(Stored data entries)
┄┄┄┄┄┄
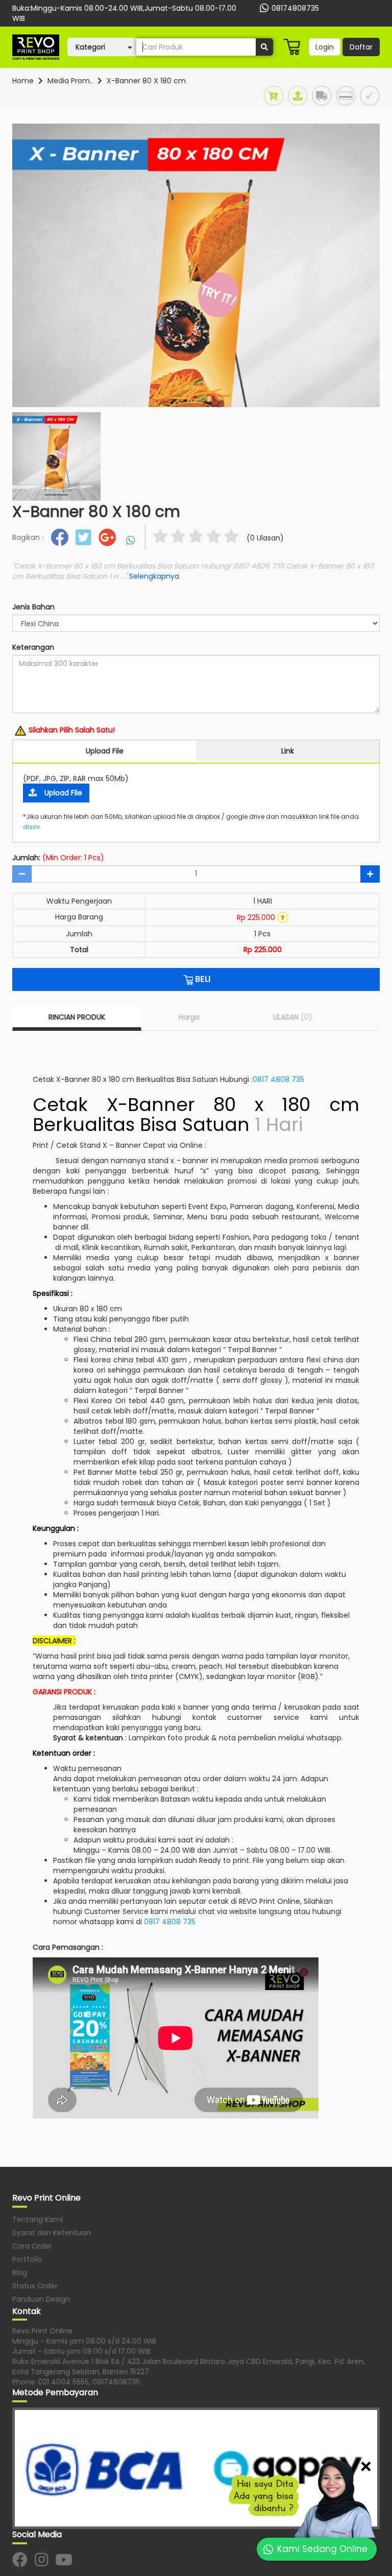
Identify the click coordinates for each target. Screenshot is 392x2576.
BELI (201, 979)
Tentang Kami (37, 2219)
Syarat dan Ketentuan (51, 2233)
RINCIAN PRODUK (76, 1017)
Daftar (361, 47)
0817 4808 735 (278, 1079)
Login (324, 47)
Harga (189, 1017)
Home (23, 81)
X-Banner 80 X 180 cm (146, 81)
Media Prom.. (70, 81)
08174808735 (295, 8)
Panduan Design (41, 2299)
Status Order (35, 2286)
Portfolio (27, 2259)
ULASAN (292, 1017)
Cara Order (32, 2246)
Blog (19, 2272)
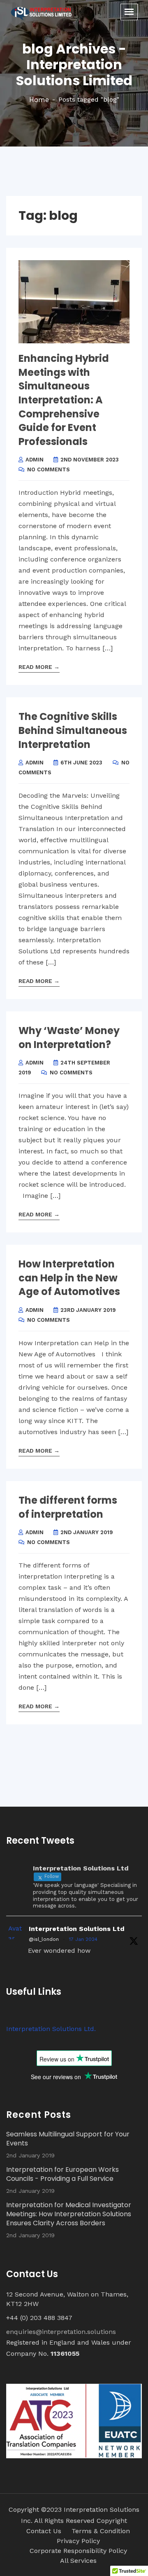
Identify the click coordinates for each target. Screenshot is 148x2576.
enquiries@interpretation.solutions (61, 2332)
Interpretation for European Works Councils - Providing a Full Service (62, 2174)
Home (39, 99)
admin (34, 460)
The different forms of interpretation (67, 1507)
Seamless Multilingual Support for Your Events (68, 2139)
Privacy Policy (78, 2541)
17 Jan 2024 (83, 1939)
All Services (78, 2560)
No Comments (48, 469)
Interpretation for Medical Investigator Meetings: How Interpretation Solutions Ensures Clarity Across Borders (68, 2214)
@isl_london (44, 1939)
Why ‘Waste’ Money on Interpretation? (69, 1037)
┄┄┄┄┄┄
# Problem requirements
Return all records verbatim and drop the pictures.

# Result
Identify the click coordinates for each target. Screenshot is 392x2576.
BELI (201, 979)
Tentang Kami (37, 2219)
Syarat dan Ketentuan (51, 2233)
RINCIAN PRODUK (76, 1017)
Daftar (361, 47)
0817 4808 735 (278, 1079)
Login (324, 47)
Harga (189, 1017)
Home (23, 81)
X-Banner 80 X 180 cm (146, 81)
Media Prom.. (70, 81)
08174808735 (295, 8)
Panduan Design (41, 2299)
Status Order (35, 2286)
Portfolio (27, 2259)
ULASAN (292, 1017)
Cara Order (32, 2246)
Blog (19, 2272)
Identify the click coordinates for each target. Screenshot is 148x2576.
enquiries@interpretation.solutions (61, 2332)
Interpretation for European Works Councils - Providing a Full Service (62, 2174)
Home (39, 99)
admin (34, 460)
The different forms of interpretation (67, 1507)
Seamless Multilingual Support for Your Events (68, 2139)
Privacy Policy (78, 2541)
17 Jan 2024 (83, 1939)
All Services (78, 2560)
No Comments (48, 469)
Interpretation for Medical Investigator Meetings: How Interpretation Solutions Ensures Clarity Across Borders (68, 2214)
@isl_london (44, 1939)
Why ‘Waste’ Money on Interpretation? (69, 1037)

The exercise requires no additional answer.